Stored items from a collection:
****************

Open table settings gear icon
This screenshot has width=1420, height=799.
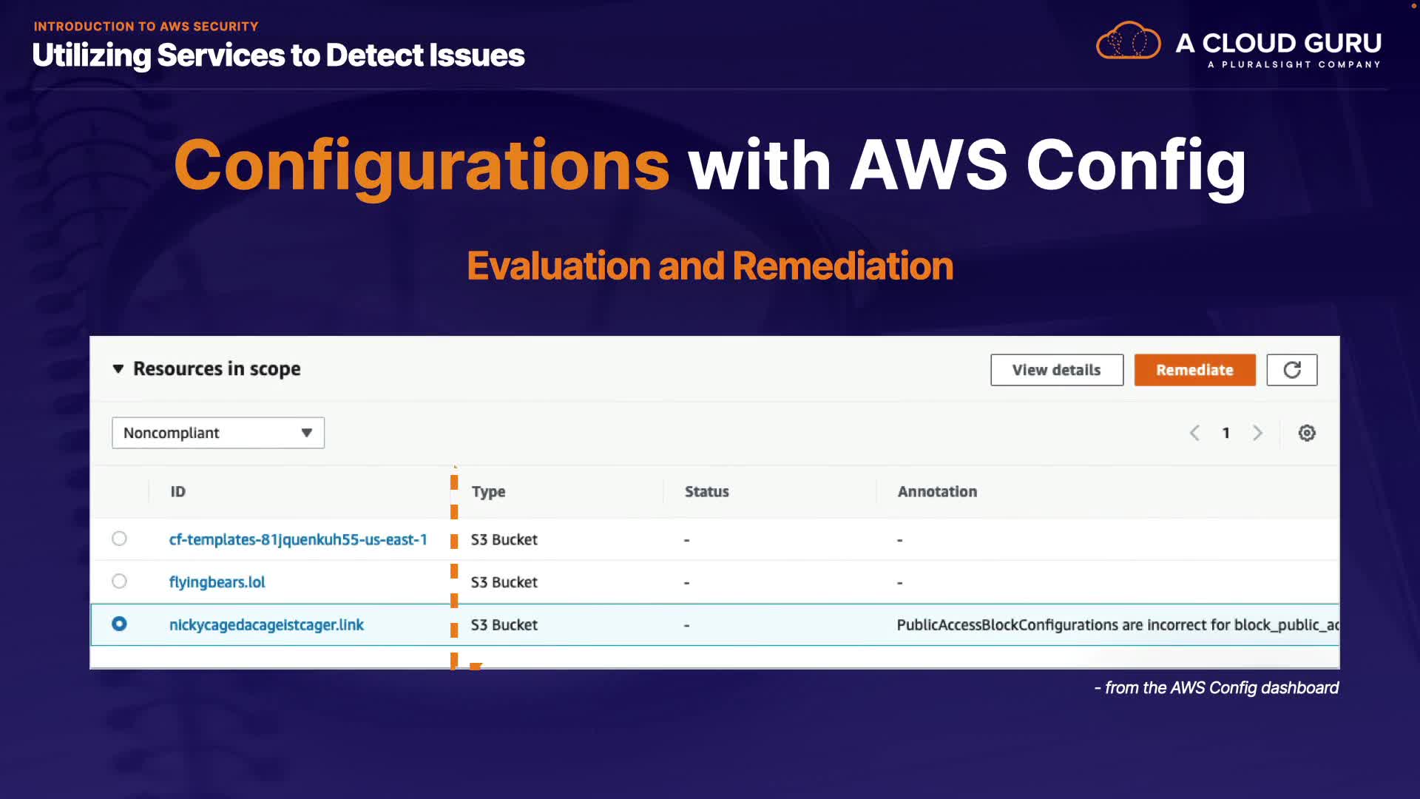(1307, 433)
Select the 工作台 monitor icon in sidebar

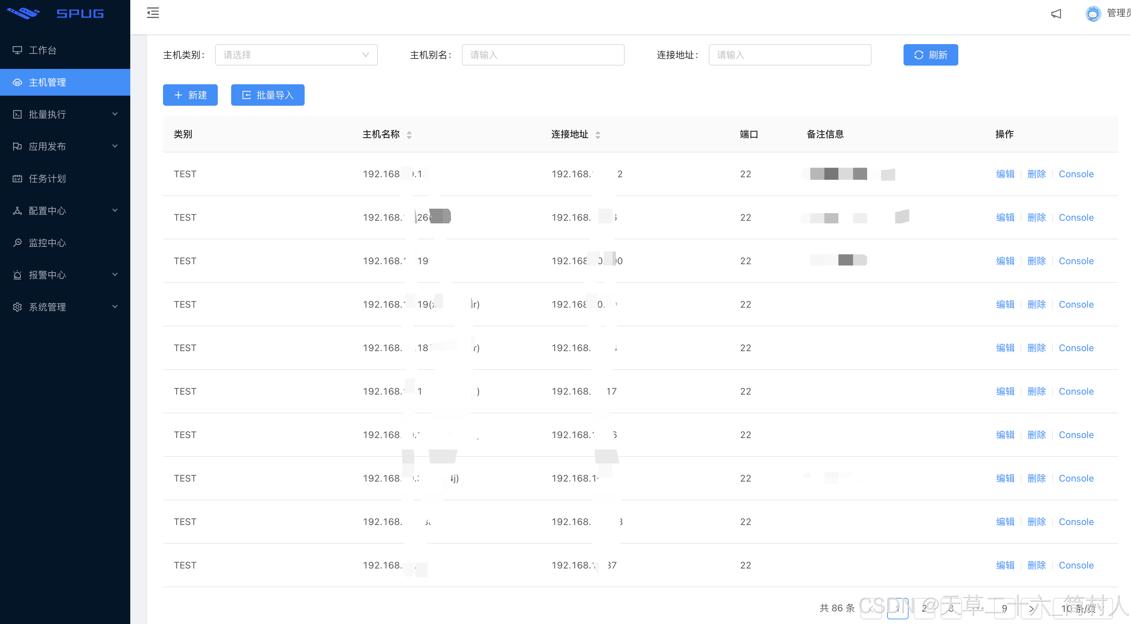point(18,50)
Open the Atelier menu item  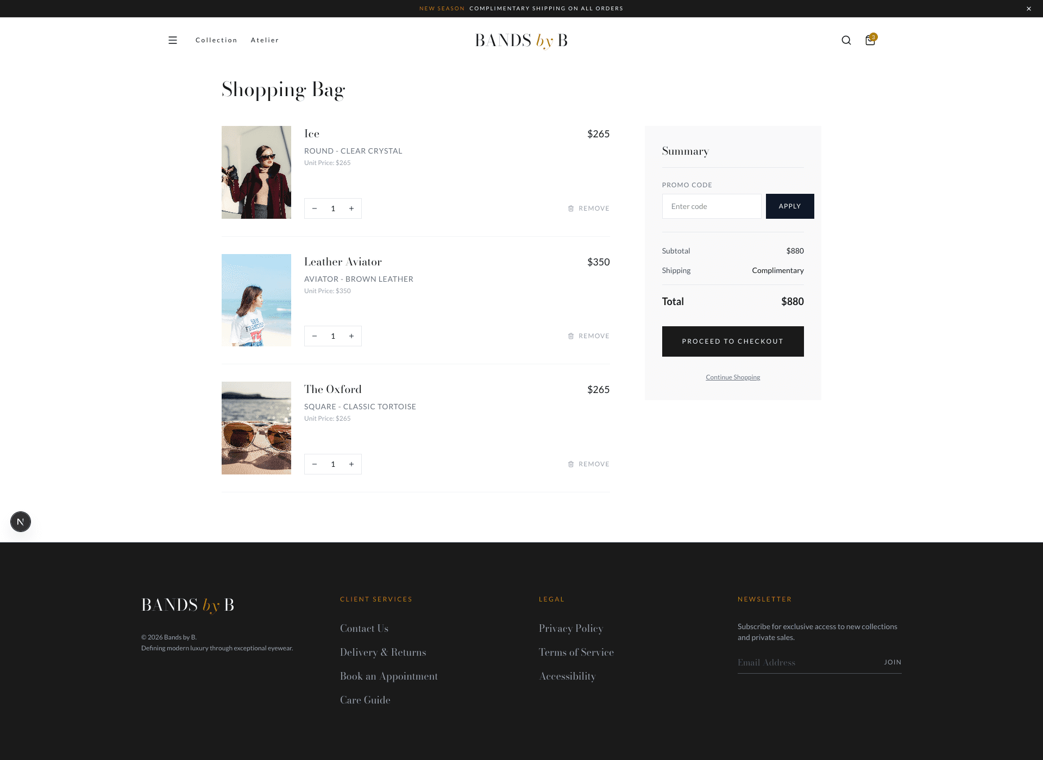[265, 40]
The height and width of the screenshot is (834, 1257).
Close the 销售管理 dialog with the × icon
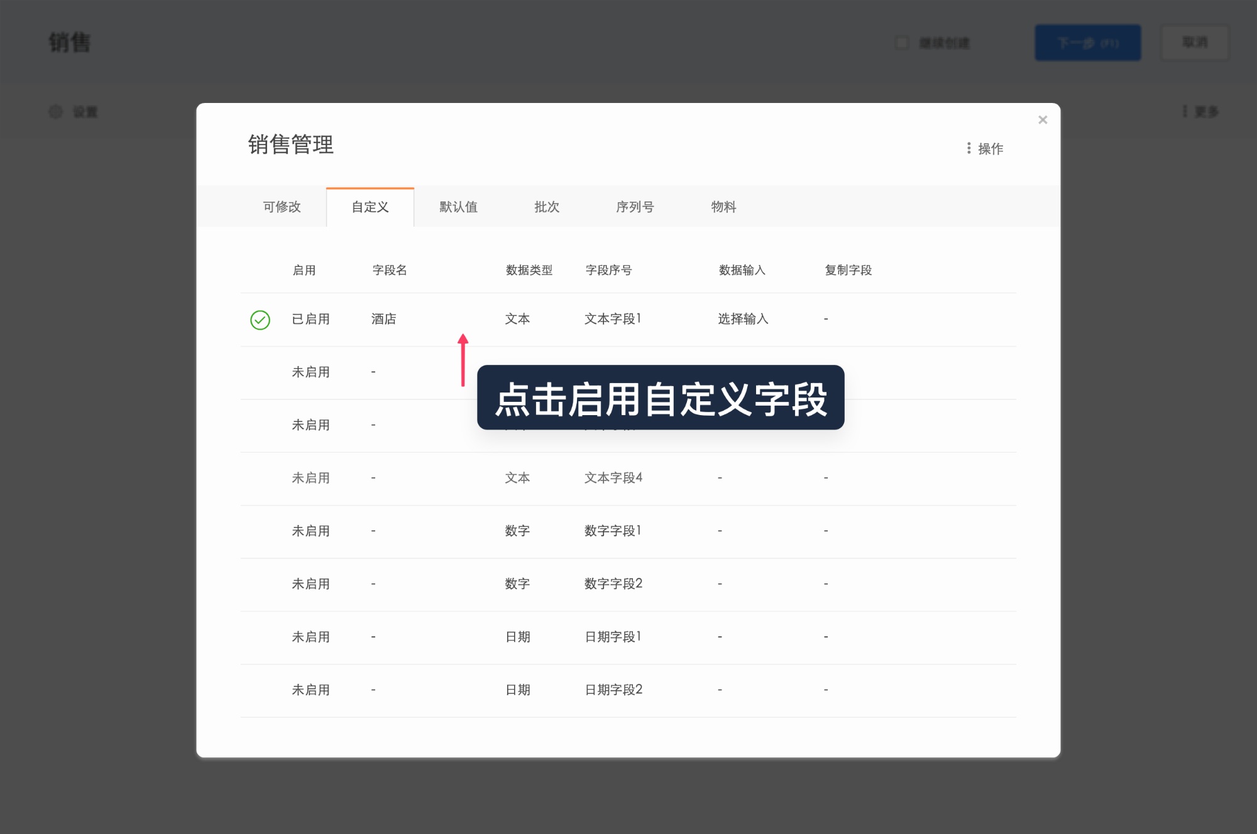pyautogui.click(x=1043, y=120)
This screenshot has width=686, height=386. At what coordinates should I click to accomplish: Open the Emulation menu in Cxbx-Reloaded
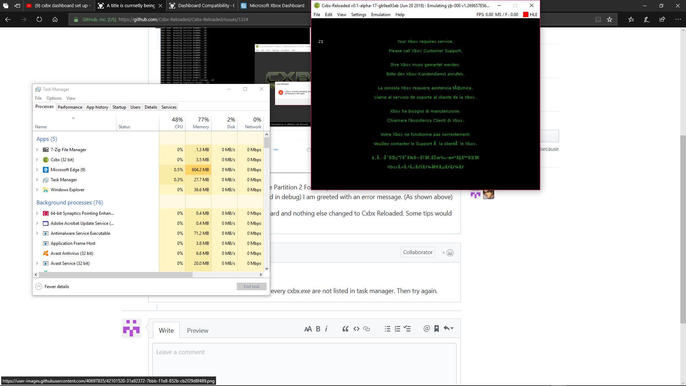[381, 14]
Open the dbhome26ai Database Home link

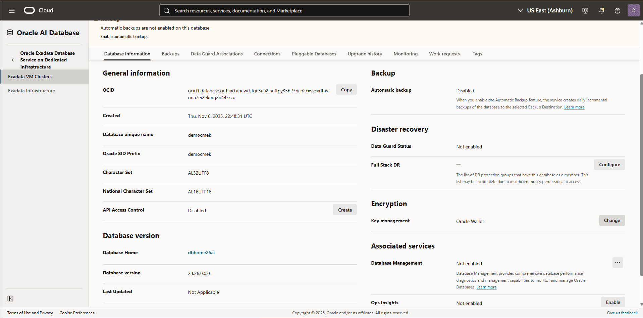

****************

An exact copy of the lines from the one with "This screenshot has width=686, height=386." through the end of the records: produce that and nothing more, leaving out the pictures.

This screenshot has width=686, height=386. At what coordinates should I click to accomplish: Open the Emulation menu in Cxbx-Reloaded
[381, 14]
Open the dbhome26ai Database Home link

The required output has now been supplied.